Volevo comperare un'edizione di " Lolita ", perché è un classico che mi manca in libreria, ma ne ho stranamente perso le tracce e mi sono imbattuta su questo autore a me sconosciuto. Così ho scelto Follia, incuriosita dal tema dell'ossessione amorosa. 
Dalle prime pagine mi sono appassionata al linguaggio asciutto, quasi tecnico dal punto di vista psichiatrico, che mi ha fatto pensare ad alcuni romanzi dell'epoca vittoriana, vedi 
" Lo strano caso del dottor Jekyll e del signor Hyde" di Robert Louis Stevenson. 

Il contenuto e la descrizione dell'animo femminile, della triste e passionale Stella Raphael, mi hanno fatto pensare alla mia amatissima Madame Bovary, povera creatura schiacciata dai sui stessi sogni, quei sogni che la società e le scelte di una breve e triste vita sono rimasti meravigliosamente tali e l'hanno portata, in un definitivo atto di coraggio, a lasciare la terra pur di non affrontare la vergogna alla quale l'avrebbero sottoposta le  regole del suo tempo. 



Per questo la bellissima e triste Stella Raphael mi ha subito affascinata e sono stata rapita dalla sua storia al punto di leggere il libro appena riuscivo a rubare un po' di tempo alle cose pratiche della mia quotidianità. 


Stella è la moglie di uno psichiatra in carriera che forse diventerà il direttore di un manicomio criminale di massima sicurezza, una specie di cittadella fortificata di architettura vittoriana.
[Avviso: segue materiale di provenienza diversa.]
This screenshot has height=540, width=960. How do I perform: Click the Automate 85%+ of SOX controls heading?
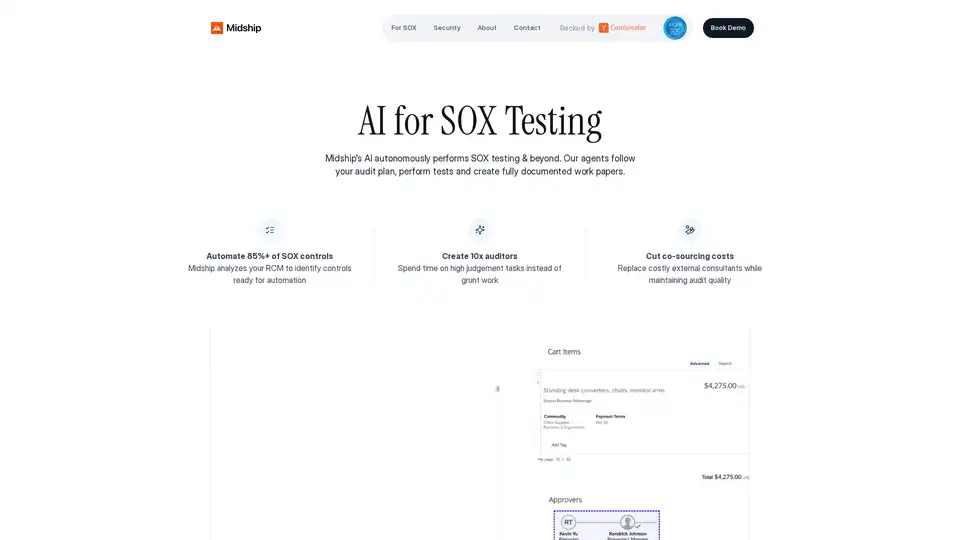[270, 256]
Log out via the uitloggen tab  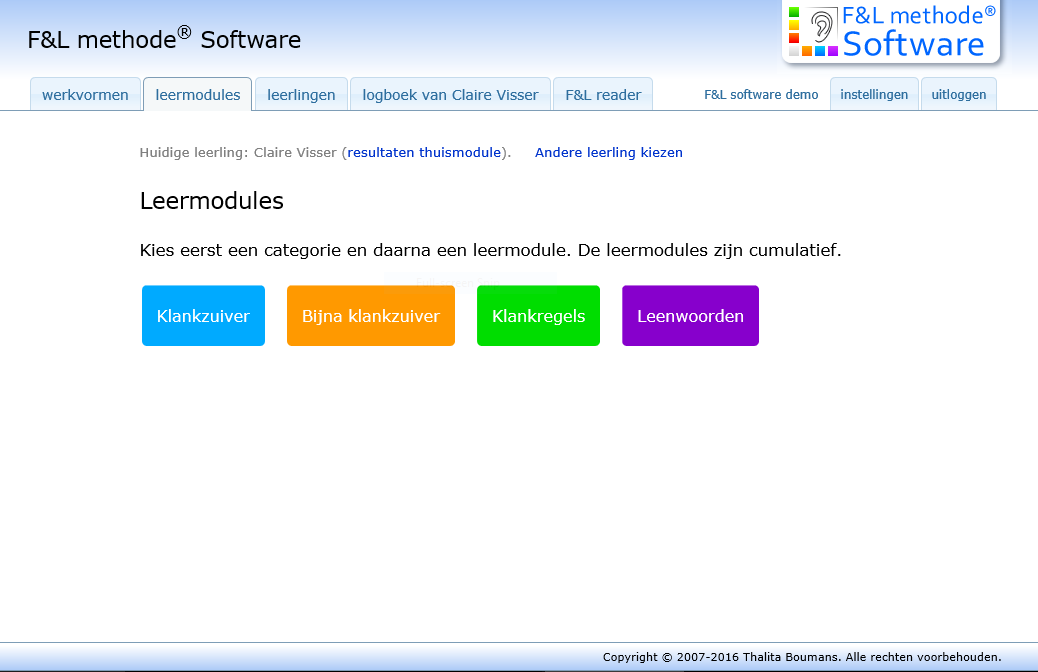click(958, 95)
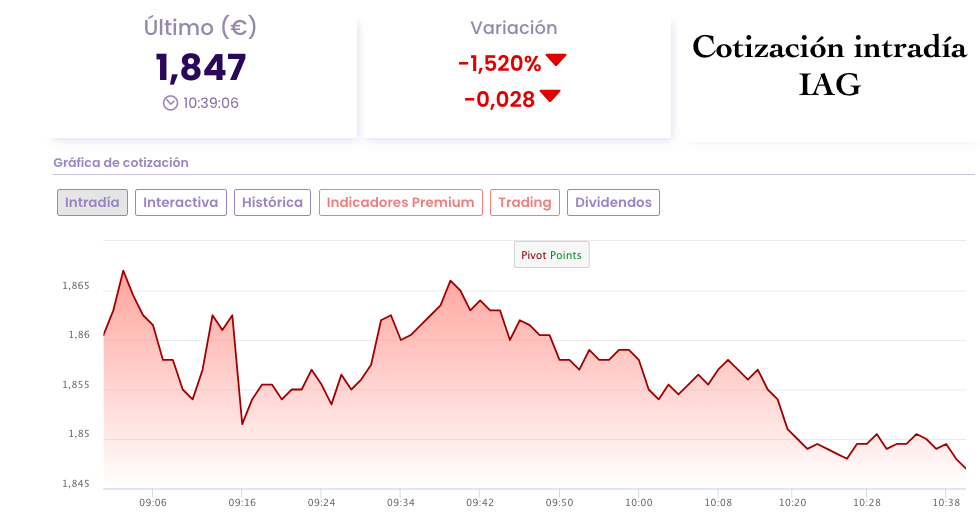The height and width of the screenshot is (522, 980).
Task: Click the Variación panel label
Action: pyautogui.click(x=513, y=28)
Siamo nel 1959, la famiglia Raphael si trasferisce nella residenza situata vicino all'ingresso principale dell'istituto. Sono in tre, Stella, il dottor Max Raphael e il piccolo Charlie. Le loro sono vite fatte di solitudine, di desideri individuali che non sono condivisi, di sogni che si frammenteranno come i vetri rotti della serra che Edgar Stark deve sistemare e come la passione che, violenta, romperà, un fragile e finto equilibrio fatto di silenzi urlati. Stella ed Edgar, un paziente uxoricida, si abbandonano alla passione che in breve tempo li travolge, come se dovessero aggrapparsi alla vita, come se avessero bisogno l'uno dell'altra per respirare, come se nascessero per la prima volta e capissero cosa voglia dire respirare. Per Stella quest'incontro rappresenterà il primo passo verso il buio, un buio che le ruberà tutto, ma forse la renderà libera, libera e forte: di scegliere e di sbagliare, di agire in qualsiasi modo pur di cancellare questo sentimento divorante, di volare e di addormentarsi, di amare e di perdersi.
Il libro è denso di indizi che portano alla tragica evoluzione degli eventi che cambiano repentinamente tingendo la lettura di colori foschi, la stessa meravigliosa Stella assume via via le tonalità del grigio...fino a diventare di tulle...un velo malridotto e appesantito dagli strappi.